いつの時代も議論になる剣道の誤審騒動に終止符を打ちたい

その気持ちは痛いほどわかります。

 

「いちに会」という剣道サイトはご存知でしょうか?日本全国の大会結果からいまさら聞けない剣道の面うちについてまで剣道に関するあらゆることが書かれている投稿型のサイトです。

 

 

その大会結果で必ずと言っていいほど話題になるのは誤審。

 

「あの審判の判定は妥当ではないと思います。出小手が当たってなかったのにかわいそう」。
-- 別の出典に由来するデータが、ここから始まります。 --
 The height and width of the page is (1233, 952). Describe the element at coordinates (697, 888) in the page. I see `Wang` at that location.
「あの合面はどう考えても赤が先に当たってた!スローで見たら間違いなかった!」

 

 

なんて意見がちらほら。

 

大会が終わった後もこのような議論になるのですから、大会の最中はもっとすごいですよね。

試しにyoutubeで関東実業団大会の大将戦などを見てみるとよく分かりますね。批判をしたいわけではないのでどこのチームといったことは避けますが、注目してもらいたいのは選手たち。

惜しい打突がある度に「今の一本だろ!」「どこ見てんだよ!」と言わんばかりの選手の態度やチームメンバーの顔が見受けられます。

 

 

剣道の誤審問題は本当に難しい

ま~ここって本当に難しい問題なんですよね。勝ちたい気持ちがあるのは当然なので思わずそんな感じなると思います。全日本剣道選手権の審判の先生方は確か8段以上であることが条件だったと記憶しておりますが、映像判定でも「???」というのがありますからね…。

 

 

 

 

わたしの見解です。わたしは打突前の攻防を意識するようになってから審判批判は止めようと思いました。結局、そういう風に見せてしまったのが悪かったんだな、ということなんだと思います。

 

確かに打突の瞬間だけを見れば先に当たっていたのに相手選手に一本となってしまう時もあります。
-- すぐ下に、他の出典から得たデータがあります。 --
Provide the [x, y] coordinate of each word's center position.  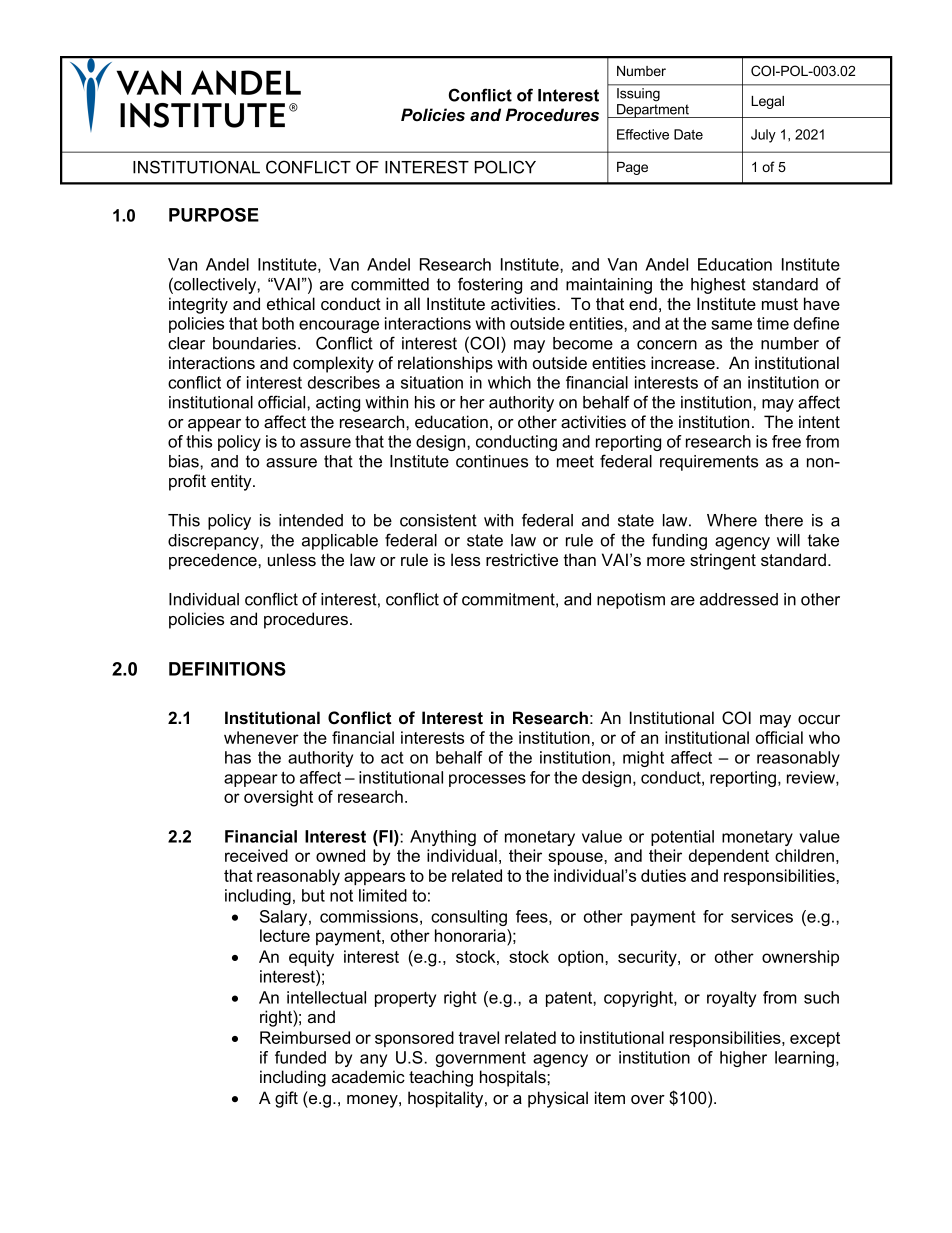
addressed [739, 599]
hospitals [514, 1078]
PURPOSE [214, 215]
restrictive [522, 559]
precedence [214, 561]
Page [632, 168]
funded [300, 1057]
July [763, 136]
でも、有効打突の条件ってそこだけではないんですよね。むしろ先に当たった方が一本とも書いていない。

 

それまでの試合運びの蓄積の結果が、きわどい判定のシーンに影響するんだ、と思っています。

わたしも選手として20年近く出場していますし審判としての立場も経験があります。この人綺麗な蹲踞をするなぁ、と審判が感じてしまえば自然とその人を中心にして見てしまうのは無理ないです。

 

何本も何本も惜しい打突を繰り返している人がいれば、審判も「次はちゃんと一本になるんじゃないか…」とその人が一本を取る姿を想像してしまいたくなるのは無理ありません。

 

そうして機運が高まった時に際っ際の打突が出れば…そういうことなんだと思います。

 

まとめ

なので、審判に魅せることが出来る稽古ができていたのか、を自問しながら稽古をするべきなんだな、と思っています。

 

わたし、いまも全日本選手権の予選にでていますが、相手は一回戦から有名な人ばかりです。もうその時点で色々な観点からビハインド背負ってます。わたしより相手に目が行くと思います。それを跳ねのけるくらいの剣道を見せないと勝つことは難しい。

 

でも、それが出来た時は本当の意味で勝ちになるんじゃないかな、と。道を極めんとするならばその方が結果的に自分にプラスになるのではないかと思っています。